In this profound appraisal of post-September 11, 2001 America, Judith Butler considers the conditions of heightened vulnerability and aggression that followed from the attack on the US, and US retaliation. Judith Butler critiques the use of violence that has emerged as a response to loss, and argues that the dislocation of first-world privilege offers instead a chance to imagine a world in which that violence might be minimized and in which interdependency becomes acknowledged as the basis for a global political community.

Butler considers the means by which some lives become grief-worthy, while others are perceived as undeserving of grief or even incomprehensible as lives. She discusses the political implications of sovereignty in light of the prisoners in Guantanamo Bay. She argues against the anti-intellectual current of contemporary US patriotism and the power of censorship during times of war. Finally, she takes on the question of when and why anti-semitism is leveled as a charge against those who voice criticisms of the Israeli state.

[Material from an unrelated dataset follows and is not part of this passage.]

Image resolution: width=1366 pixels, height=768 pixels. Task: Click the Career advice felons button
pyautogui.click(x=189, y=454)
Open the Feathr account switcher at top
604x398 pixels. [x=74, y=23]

She counters that we have a responsibility to speak out against both Israeli injustices and anti-semitism, and argues against the rhetorical use of the charge of anti-semitism to quell public debate.

In her most impassioned and personal book to date, Judith Butler responds to the current US policies to wage perpetual war, and calls for a deeper understanding of how mourning and violence might instead inspire solidarity and a quest form global justice.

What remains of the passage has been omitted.